Nerius juga meminta agar proses perdamaian melibatkan seluruh pihak terkait, termasuk TNI-Polri, Pemerintah Provinsi Papua Tengah, Pemerintah Kabupaten Puncak, dan Pemerintah Kabupaten Mimika.
Sementara itu Tokoh masyarakat Yan Tinal juga menyerukan agar konflik di Kwamki Narama segera dihentikan melalui perdamaian.
Ia meminta seluruh pihak yang berselisih untuk bersatu dan tidak lagi mempertahankan perpecahan maupun perbedaan arah antarkelompok.
Menurut Yan, dukungan masyarakat terhadap aparat keamanan juga penting untuk mengawal proses penyelesaian konflik hingga situasi benar-benar aman dan kondusif.
“Hal ini penting agar seluruh lapisan masyarakat mulai dari anak sekolah, pelayanan gereja, petani, pegawai, hingga pemerintahan dapat kembali menjalankan aktivitasnya dengan aman dan tenang tanpa rasa takut,” ungkapnya.
Ditambahkan Tokoh Agama Pendeta Anton Uamang mengajak seluruh tokoh agama di Mimika untuk ikut melihat dan terlibat dalam penyelesaian persoalan yang terjadi di Kwamki Narama.
Ia menegaskan gereja harus hadir di tengah jemaat yang sedang mengalami konflik dan tidak boleh menghindari persoalan yang dihadapi masyarakat.
“Semua tokoh gereja tolong terlibat dalam pengamanan ini.

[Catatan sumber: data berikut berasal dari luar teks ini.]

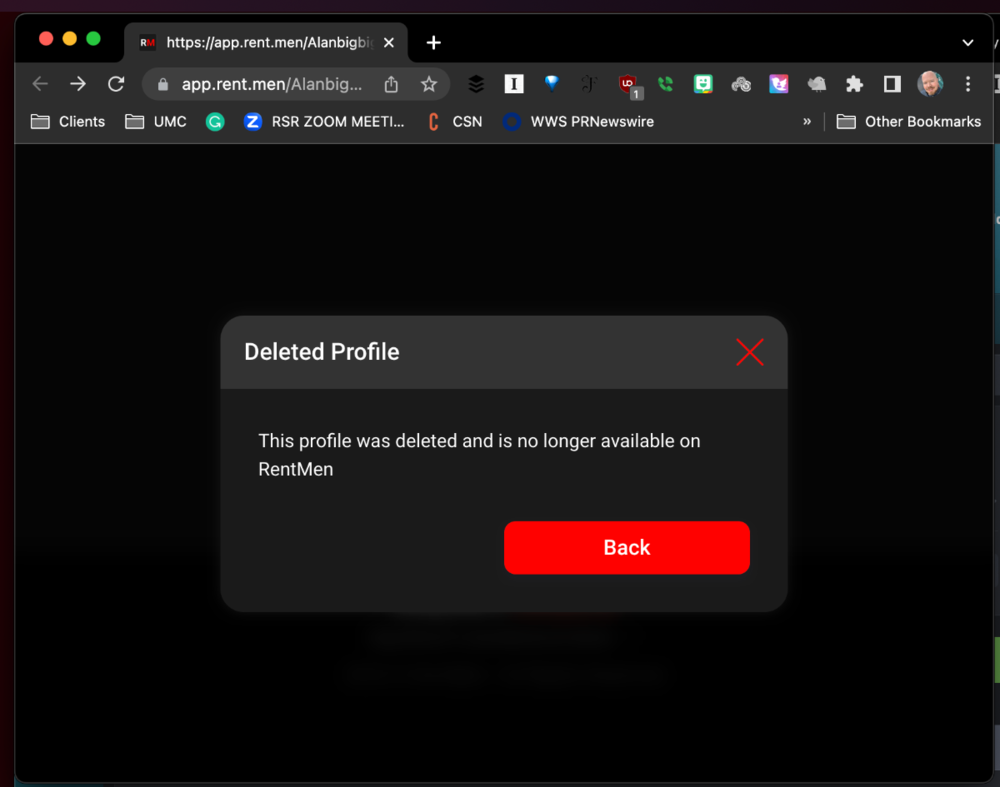Viewport: 1000px width, 787px height.
Task: Open the Clients bookmark folder
Action: (68, 121)
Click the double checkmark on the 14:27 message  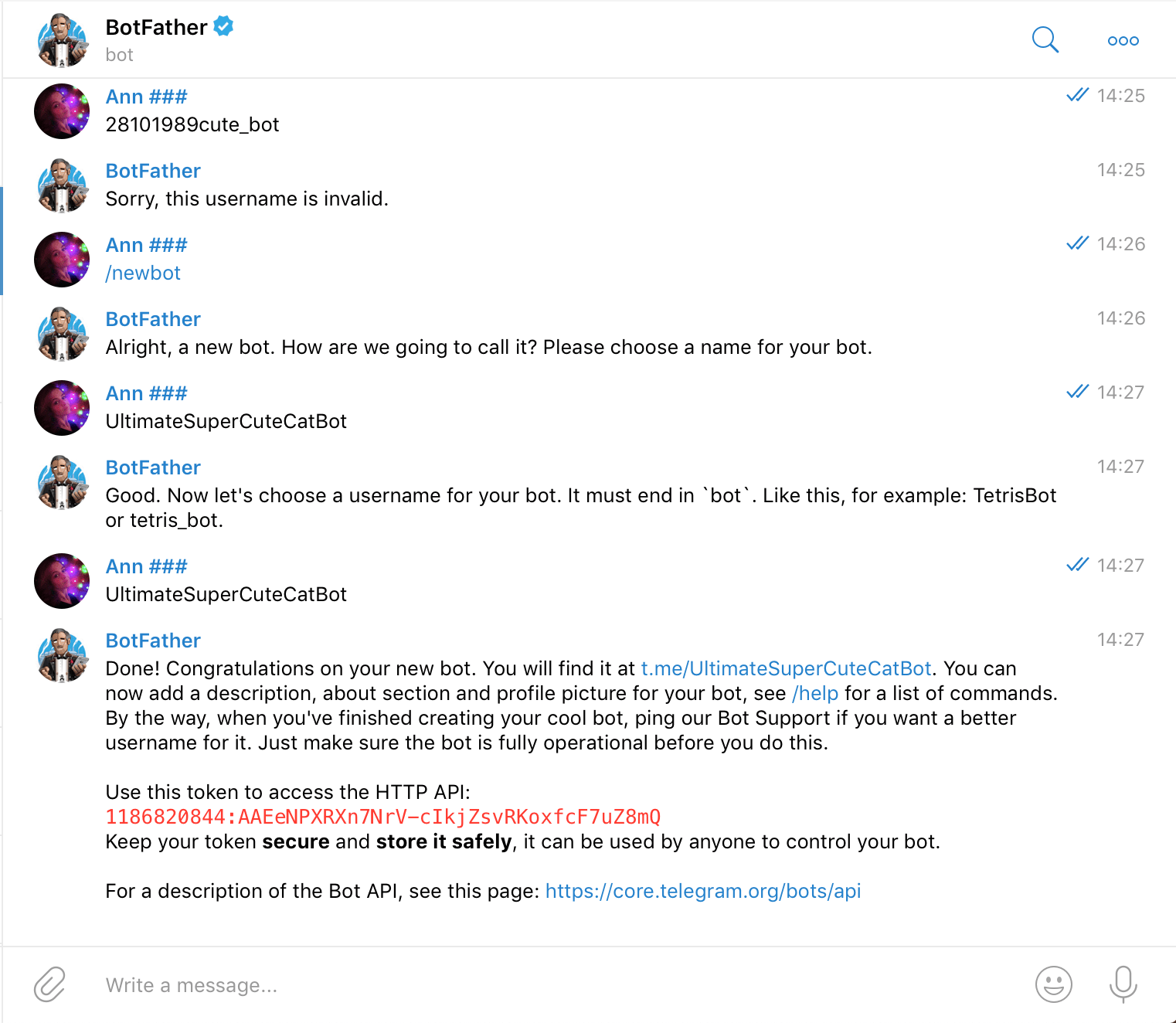coord(1076,565)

Gereja tidak boleh menghindar dari jemaat, karena jemaat kami yang sedang bertikai di lapangan perang. Sehingga kita harus di tengah-tengah dan mengambil komitmen untuk mendamaikan, supaya gereja jalan damai, aman, dan pelayanan juga aman,” kata Anton.
Seruan dari tokoh perang, tokoh masyarakat, dan tokoh agama ini menjadi dorongan agar konflik Kwamki Narama segera dihentikan.
Perdamaian diharapkan membuka kembali ruang bagi masyarakat untuk menjalankan aktivitas pendidikan, keagamaan, pemerintahan, dan kehidupan sosial secara aman dan normal.